CHAPTER II.

Effects of Failure of Assault on Health—General order of Lord Raglan—Death of Lord Raglan—His Character—Orders of General Simpson, successor to Lord Raglan—Personal Qualifications of General Simpson to command the Army—Confirmation as Commander-in-chief by the Queen—Other Appointments.

IMMEDIATELY after the failure of the assault, Sir George Brown, Generals Pennefather, Codrington, Buller, and Estcourt, were obliged to take to their beds, to seek change of air, or to sail for England. Lord Raglan was affected.
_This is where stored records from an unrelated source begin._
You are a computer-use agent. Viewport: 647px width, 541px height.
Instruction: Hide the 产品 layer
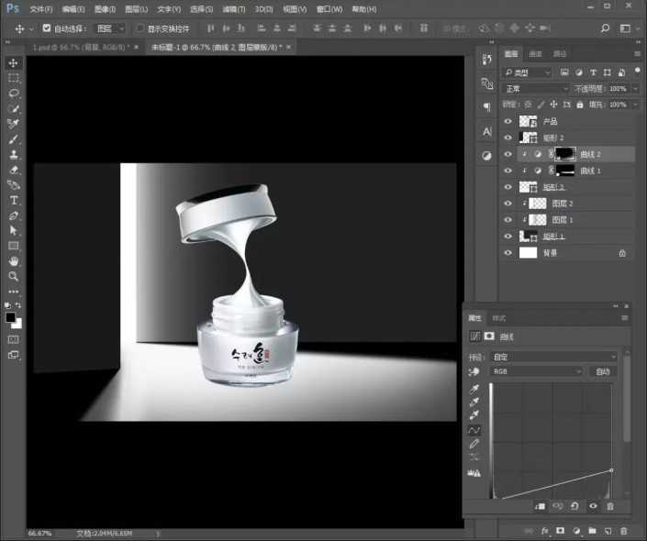508,121
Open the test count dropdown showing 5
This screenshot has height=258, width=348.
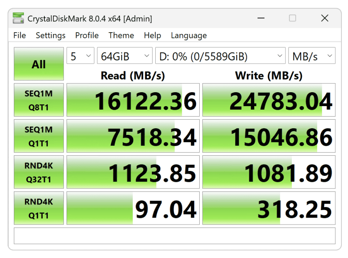[80, 56]
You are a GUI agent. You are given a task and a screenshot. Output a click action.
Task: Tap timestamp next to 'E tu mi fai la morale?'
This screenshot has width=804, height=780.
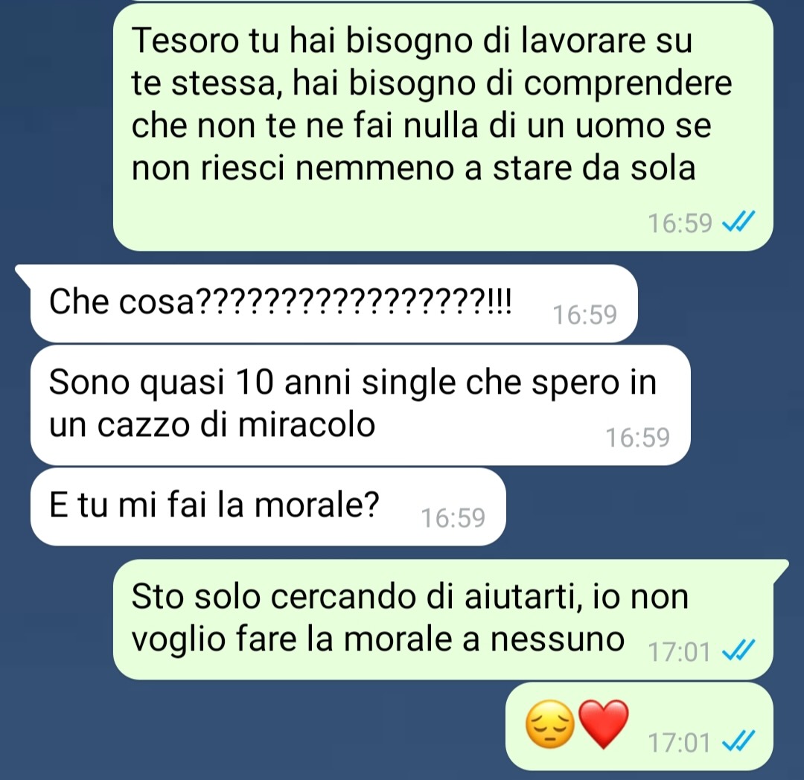[x=453, y=517]
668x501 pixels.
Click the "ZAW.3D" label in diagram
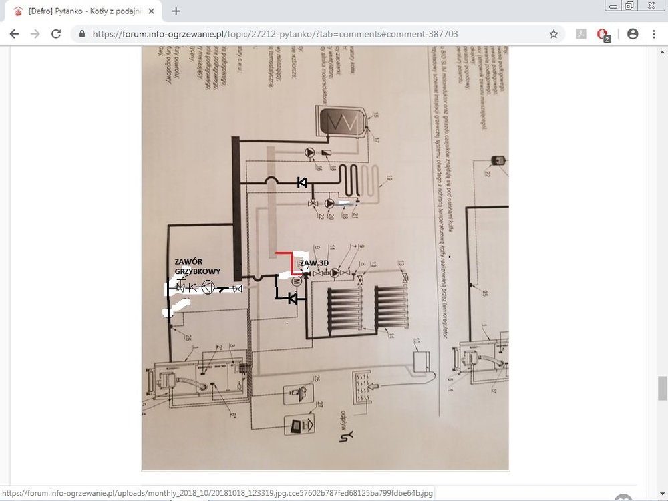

It was observed by his staff that the failure had "affected his health;" and an officer, writing home to his friends, on the 23rd of June, remarked, "he (Lord Raglan) looks far from well, and has grown very much aged latterly."

General Estcourt, Adjutant-General of the Army, died on the morning of the 24th of June, after three days' illness.

On the 28th Lord Raglan published the following order:—

"The Field-Marshal has the satisfaction of publishing to the army the following extract from a telegraphic despatch from Lord Panmure, dated the 22nd of June.

"'I have Her Majesty's commands to express her grief that so much bravery should not have been rewarded with merited success, and to assure her brave troops that Her Majesty's confidence in them is entire.'"

Within a very few hours after the appearance of this order, the electric telegraph brought the startling intelligence to the head-quarters of the various divisions that the Field-Marshal was dead.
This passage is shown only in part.